[Records from a dataset]
╭──
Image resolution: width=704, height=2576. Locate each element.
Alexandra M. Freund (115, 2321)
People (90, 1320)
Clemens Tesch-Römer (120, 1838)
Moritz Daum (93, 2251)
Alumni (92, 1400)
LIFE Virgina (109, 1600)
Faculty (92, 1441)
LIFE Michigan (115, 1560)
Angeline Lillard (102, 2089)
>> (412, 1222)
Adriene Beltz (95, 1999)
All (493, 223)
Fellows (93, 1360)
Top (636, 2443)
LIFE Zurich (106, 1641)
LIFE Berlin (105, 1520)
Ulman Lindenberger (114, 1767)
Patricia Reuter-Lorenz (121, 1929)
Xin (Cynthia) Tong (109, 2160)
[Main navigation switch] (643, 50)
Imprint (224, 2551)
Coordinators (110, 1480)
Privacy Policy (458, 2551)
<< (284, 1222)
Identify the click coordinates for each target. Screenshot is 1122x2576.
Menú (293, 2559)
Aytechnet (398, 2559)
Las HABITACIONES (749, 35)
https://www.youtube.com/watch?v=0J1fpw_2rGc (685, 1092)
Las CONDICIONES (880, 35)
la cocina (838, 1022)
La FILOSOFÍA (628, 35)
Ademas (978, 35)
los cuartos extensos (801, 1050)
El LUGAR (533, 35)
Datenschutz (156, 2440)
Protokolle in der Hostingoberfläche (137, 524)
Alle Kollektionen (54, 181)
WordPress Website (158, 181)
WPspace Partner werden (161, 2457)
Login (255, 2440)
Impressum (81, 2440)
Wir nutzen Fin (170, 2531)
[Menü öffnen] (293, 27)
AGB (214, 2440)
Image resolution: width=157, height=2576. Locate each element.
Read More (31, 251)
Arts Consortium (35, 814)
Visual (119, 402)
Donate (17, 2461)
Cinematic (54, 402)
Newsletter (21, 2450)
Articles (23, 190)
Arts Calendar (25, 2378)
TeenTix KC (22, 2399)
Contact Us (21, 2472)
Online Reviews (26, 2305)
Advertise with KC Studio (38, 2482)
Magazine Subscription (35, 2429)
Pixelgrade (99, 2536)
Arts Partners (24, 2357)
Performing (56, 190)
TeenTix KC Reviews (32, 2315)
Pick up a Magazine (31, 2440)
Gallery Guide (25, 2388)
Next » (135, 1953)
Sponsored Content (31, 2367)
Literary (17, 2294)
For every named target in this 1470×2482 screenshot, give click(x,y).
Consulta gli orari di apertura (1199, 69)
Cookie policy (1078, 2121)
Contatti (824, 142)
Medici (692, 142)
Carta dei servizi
╰──
• _TRY IT_
A faithful copy of every record is required; output it in full.

• _TASK RESPONSE_
Image resolution: width=704, height=2576. Locate each element.
Alexandra M. Freund (115, 2321)
People (90, 1320)
Clemens Tesch-Römer (120, 1838)
Moritz Daum (93, 2251)
Alumni (92, 1400)
LIFE Virgina (109, 1600)
Faculty (92, 1441)
LIFE Michigan (115, 1560)
Angeline Lillard (102, 2089)
>> (412, 1222)
Adriene Beltz (95, 1999)
All (493, 223)
Fellows (93, 1360)
Top (636, 2443)
LIFE Zurich (106, 1641)
LIFE Berlin (105, 1520)
Ulman Lindenberger (114, 1767)
Patricia Reuter-Lorenz (121, 1929)
Xin (Cynthia) Tong (109, 2160)
[Main navigation switch] (643, 50)
Imprint (224, 2551)
Coordinators (110, 1480)
Privacy Policy (458, 2551)
<< (284, 1222)
Identify the click coordinates for each target. Screenshot is 1122x2576.
Menú (293, 2559)
Aytechnet (398, 2559)
Las HABITACIONES (749, 35)
https://www.youtube.com/watch?v=0J1fpw_2rGc (685, 1092)
Las CONDICIONES (880, 35)
la cocina (838, 1022)
La FILOSOFÍA (628, 35)
Ademas (978, 35)
los cuartos extensos (801, 1050)
El LUGAR (533, 35)
Datenschutz (156, 2440)
Protokolle in der Hostingoberfläche (137, 524)
Alle Kollektionen (54, 181)
WordPress Website (158, 181)
WPspace Partner werden (161, 2457)
Login (255, 2440)
Impressum (81, 2440)
Wir nutzen Fin (170, 2531)
[Menü öffnen] (293, 27)
AGB (214, 2440)
Image resolution: width=157, height=2576. Locate each element.
Read More (31, 251)
Arts Consortium (35, 814)
Visual (119, 402)
Donate (17, 2461)
Cinematic (54, 402)
Newsletter (21, 2450)
Articles (23, 190)
Arts Calendar (25, 2378)
TeenTix KC (22, 2399)
Contact Us (21, 2472)
Online Reviews (26, 2305)
Advertise with KC Studio (38, 2482)
Magazine Subscription (35, 2429)
Pixelgrade (99, 2536)
Arts Partners (24, 2357)
Performing (56, 190)
TeenTix KC Reviews (32, 2315)
Pick up a Magazine (31, 2440)
Gallery Guide (25, 2388)
Next » (135, 1953)
Sponsored Content (31, 2367)
Literary (17, 2294)
For every named target in this 1470×2482 screenshot, give click(x,y).
Consulta gli orari di apertura (1199, 69)
Cookie policy (1078, 2121)
Contatti (824, 142)
Medici (692, 142)
Carta dei servizi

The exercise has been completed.